The Northeast Ohio Regional Sewer District (NEORSD) provides wastewater conveyance and treatment for 61 municipalities in the Greater Cleveland metropolitan area. In the late 1990s, the District conducted a comprehensive interceptor inspection and condition assessment program incorporating every interceptor and dry weather outlet in the three District combined sewer service areas totaling approximately 1.2 million feet of sewer. Following this work, the District conducted a series of interceptor rehabilitation design projects based on their findings.
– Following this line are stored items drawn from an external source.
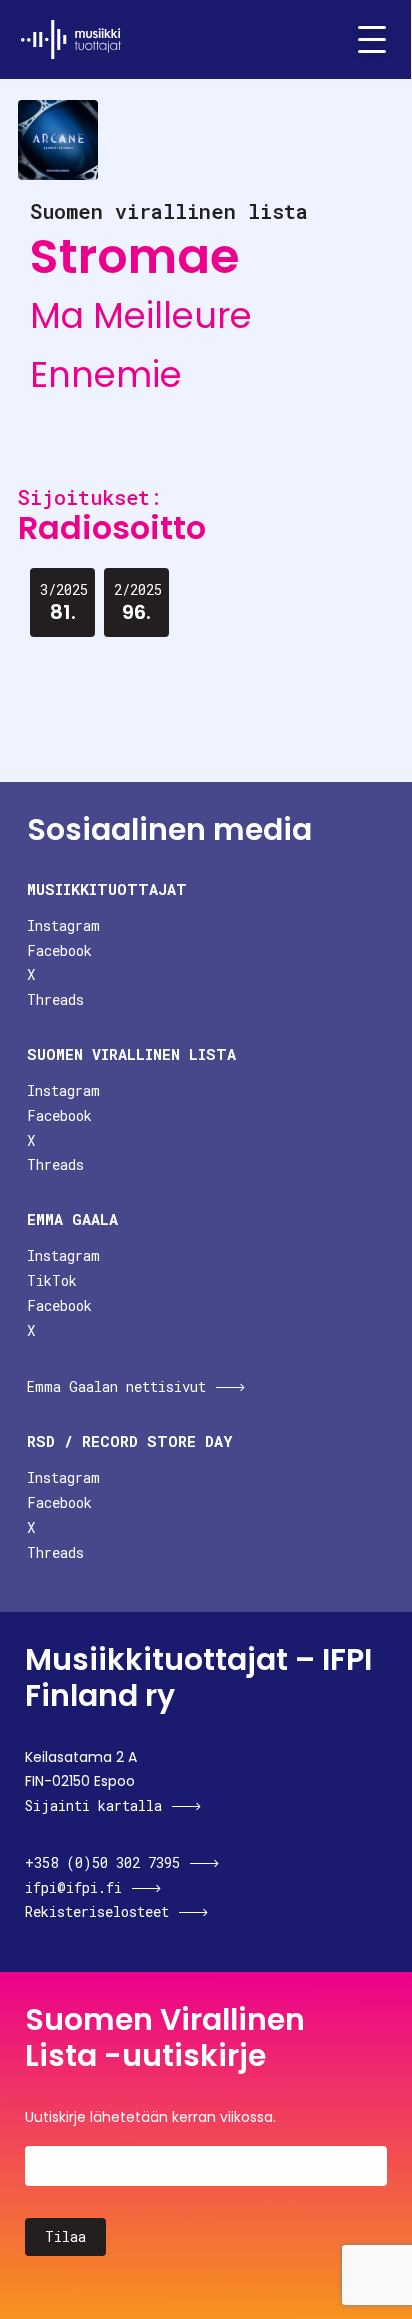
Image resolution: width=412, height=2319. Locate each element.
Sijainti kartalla (93, 1805)
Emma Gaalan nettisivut (116, 1386)
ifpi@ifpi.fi (73, 1887)
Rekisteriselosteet (97, 1911)
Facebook (59, 950)
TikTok (52, 1280)
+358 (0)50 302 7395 (102, 1862)
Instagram (63, 925)
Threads (55, 999)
The rehabilitation work was bid under seven different construction contracts as follows:
2 – Spot Repair Contracts (Totaling 6.2 million)
2 – Sewer Lining and Replacement Contracts (totaling 25.3 million)
2 – Sewer Cleaning Contracts (Totaling 4.3 million)
1 — Manhole Rehabilitation Contract (Totaling 1.3 million)
Design has been completed on all seven interceptor rehabilitation contracts over the period of 2001 through 2009. Construction has been completed on six of the seven projects. The final construction contract began in February 2010 and is scheduled to be completed in August 2011.
The inspection and evaluation program identified pipes and manholes needing rehabilitation. Due to project packaging (by work type and service area), and incorporating rehabilitation projects into a crowded capital improvement plan, the timing of the rehabilitation work stretched over a number of years. By the time some of the design projects were initiated, the original inspection data was up to 12 years old. All sewer reaches identified for lining or replacement were re-inspected as part of the design contract to ensure that design is based on current information. However, the lining and replacement only accounted for approximately 112 reaches. There were more than 980 sites identified for cleaning, spot repairs, or manhole rehabilitation. Because it was not practical or cost effective to re-inspect all of these reaches or manholes, much or, in some cases, all of the data included in the construction documents had to be based on the historic information for condition, location, access, and rehabilitation recommendations. Due to the inherent changing nature of this information, the challenge faced was how to effectively verify the design data and reduce potential contract change orders.
When evaluating whether to rely on previous inspection data or conduct additional inspection activities there are several issues that need to be considered:
Will you conduct any re-inspection as part of design?
If so, how much will you re-inspect?
How will you decide which reaches to re-inspect and which to use the historical data?
What are the implications of using old data?
Is there a more efficient and effective way to spend your design money to verify this information for design?
How do you interpret and incorporate historical inspection and condition assessment data from various sources?
What is the critical information that needs to be included in the design documents?
This paper will focus on how NEORSD approached the answers to all of these questions and ways to incorporate the lessons learned on better approaching data verification during design. This methodology was developed and refined over the course of the eight-year rehabilitation design program and will provide guidance for determining the most efficient use of available design investigation budget for other system-wide improvement projects.
In 2009, the District began design for rehabilitation of their combined sewer overflow (CSO) system which also is based on historical inspection data up to 12 years old. The methodology developed during the interceptor design program has also been implemented for the design of the three CSO rehabilitation projects estimated at 29 million in construction cost. Design of the cleaning, spot repair, and manhole rehabilitation contract was completed in August 2010. The results and additional lessons learned from the design investigation phase of this project also will be discussed.